There is one other part of Scalia’s dissent, a bit further along after his denunciation of interpretive jiggery-pokery, that teaches an important lesson… and conveys a vital warning.

Scalia notes one of the core arguments in the Roberts provision is that ObamaCare would collapse at a structural level if the federal exchange subsidies were wiped out:

The Court protests that without the tax credits, the number of people covered by the individual mandate shrinks, and without a broadly applicable individual mandate the guaranteed-issue and community-rating requirements “would destabilize the individual insurance market.”

I would note this argument ignores that the authors of the ACA incorrectly believed very few states would refuse to create exchanges, and the purpose of withholding subsidies from them was to force them to abandon their resistance. In other words, Roberts is saving ObamaCare from a fatal illness its foolish creators never thought it would contract.

If true, these projections would show only that the statutory scheme contains a flaw; they would not show that the statute means the opposite of what it says.  Moreover, it is a flaw that appeared as well in other parts of the Act.  A different title established a long-term-care insurance program with guaranteed-issue and community-rating requirements, but without an individual mandate or subsidies.  §§8001–8002, 124 Stat. 828–847 (2010).  This program never came into effect “only because Congress, in response to actuarial analyses predicting that the [program] would be fiscally unsustainable, repealed the provision in 2013.”  Halbig, 758 F. 3d, at 410. How could the Court say that Congress would never dream of combining guaranteed-issue and community-rating requirements with a narrow individual mandate,when it combined those requirements with no individual mandate in the context of long-term-care insurance?

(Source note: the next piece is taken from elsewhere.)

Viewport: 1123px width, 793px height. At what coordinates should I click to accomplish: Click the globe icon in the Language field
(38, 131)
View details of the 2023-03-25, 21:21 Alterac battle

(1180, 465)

Scalia expands on this a bit more with further examples of how the Administration itself has interpreted parts of the ACA as causing less-devastating versions of the very same inconsistency the Court now says ObamaCare must be saved from at all costs.

The crucial point is that the Supreme Court has no business rewriting laws to keep them alive, because the original authors were idiots whose poorly-thought-out power grab proves unsustainable. The Supreme Court is not a super-legislature intended to fix problems, as Roberts has now done twice with respect to ObamaCare.

If that role has now been forever changed with the precedent of Roberts’ ObamaCare decisions, then it is time to strip Supreme Court justices of lifetime tenure and subject them to frequent elections and the possibility of recall, just like any other legislator. Otherwise, we’re going to get more of what happened in this disastrous ruling; indeed, power-hungry members of the legislature have every reason to aim high and grab as much power as they can with every law they create, secure in the knowledge that the Supreme Court super-legislature will rescue them from their arrogance and folly, at absolutely zero political cost.

Heed these words of Justice Antonin Scalia, Republicans. Memorize them. This really is the beginning of a political war, not the end… whether you feel like fighting or not.